Hickey also appeared in Ministry Of Mayhem on ITV, Granada alongside Holly Willoughby and Stephen Mulhern. She played mini Polly with her trolley with Holly as the older Polly, where they both hosted the game of Cakey Sk8 with celebrities. The rules of the game were that, they propel cakes from skateboards, and the cake which reaches highest up on the wall wins. In that same week, Kirsty met Girls Aloud – this edition was aired live in November 2005. She was interviewed on Richard & Judy about Harry Potter and the Deathly Hallows part one in 2006. She appeared on The X Factor singing and dancing alongside Rhydian Roberts, Same Difference, and the previous year Leona Lewis.
On 13 February 2011, Kirsty appeared on Got To Dance with the England tap team, Tap Attack.

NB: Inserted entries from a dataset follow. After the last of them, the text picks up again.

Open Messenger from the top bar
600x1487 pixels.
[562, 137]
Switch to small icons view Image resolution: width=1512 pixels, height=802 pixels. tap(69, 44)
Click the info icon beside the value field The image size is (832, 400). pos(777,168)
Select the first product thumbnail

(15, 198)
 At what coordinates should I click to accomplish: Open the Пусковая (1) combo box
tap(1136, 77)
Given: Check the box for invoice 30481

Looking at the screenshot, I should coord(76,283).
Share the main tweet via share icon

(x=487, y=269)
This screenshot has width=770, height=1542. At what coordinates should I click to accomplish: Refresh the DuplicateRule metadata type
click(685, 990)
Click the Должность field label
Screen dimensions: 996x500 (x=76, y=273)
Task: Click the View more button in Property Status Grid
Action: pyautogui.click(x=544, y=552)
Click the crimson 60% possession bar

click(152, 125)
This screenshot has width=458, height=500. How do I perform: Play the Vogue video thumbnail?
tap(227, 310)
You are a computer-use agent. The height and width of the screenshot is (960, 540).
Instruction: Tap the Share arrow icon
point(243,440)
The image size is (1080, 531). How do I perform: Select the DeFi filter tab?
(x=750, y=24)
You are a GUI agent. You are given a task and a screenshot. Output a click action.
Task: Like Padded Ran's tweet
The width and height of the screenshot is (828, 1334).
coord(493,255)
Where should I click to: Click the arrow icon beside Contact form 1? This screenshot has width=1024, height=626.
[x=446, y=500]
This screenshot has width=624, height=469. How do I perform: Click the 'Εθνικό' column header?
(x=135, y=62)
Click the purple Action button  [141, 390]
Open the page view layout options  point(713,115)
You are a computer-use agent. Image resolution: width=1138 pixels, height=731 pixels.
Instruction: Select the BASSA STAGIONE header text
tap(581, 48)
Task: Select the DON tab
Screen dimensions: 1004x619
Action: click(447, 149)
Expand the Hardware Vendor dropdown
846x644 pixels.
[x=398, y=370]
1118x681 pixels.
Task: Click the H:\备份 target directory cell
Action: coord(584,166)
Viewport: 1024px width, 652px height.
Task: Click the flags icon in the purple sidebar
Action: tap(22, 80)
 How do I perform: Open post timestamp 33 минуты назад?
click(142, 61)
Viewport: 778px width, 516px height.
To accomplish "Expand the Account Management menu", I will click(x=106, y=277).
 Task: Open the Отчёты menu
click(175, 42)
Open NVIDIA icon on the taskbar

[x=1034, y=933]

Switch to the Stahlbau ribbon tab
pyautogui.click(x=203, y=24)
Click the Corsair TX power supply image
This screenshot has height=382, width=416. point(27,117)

The team got down to the final 28 acts but did not go through to the finals.

==Film career==
In September 2009, Hickey filmed The Long Lonely Walk directed by Leon Chambers acting alongside Jeremy Sheffield, Sylvia Syms and Tessa Peake-Jones.

==Theatre career==

In 2005, Hickey appeared in Billy Elliot at the Victoria Palace Theatre, as the youngest ballet girl, Alison Summers, she performed with Haydn Gwynne, Alex Delamere and Chris Lennon. She then went back two years later and portrayed an older character. In 2007, Kirsty then went into Fiddler on the Roof playing Bielke, at the Savoy Theatre, working closely with Henry Goodman.

==Voiceover career==
Hickey is the voice of Annie in the UK dub of Little Einsteins on Playhouse Disney.

==Charity work==
In late 2008, Hickey put together a charity showcase for her church parish, helping to raise funds to build a new church hall for Our Lady Of Lourdes Catholic Church. She also has taken part in many cabarets, performing in front of people such as Bruce Forsyth and The Princess Royal, in aid of raising monies for Save the Children. On 18 September 2010, Hickey performed in front of Pope Benedict XVI at Hyde Park, London to raise money for CAFOD. She also worked alongside the West cliff High School for Boys Charity Week committee in 2013.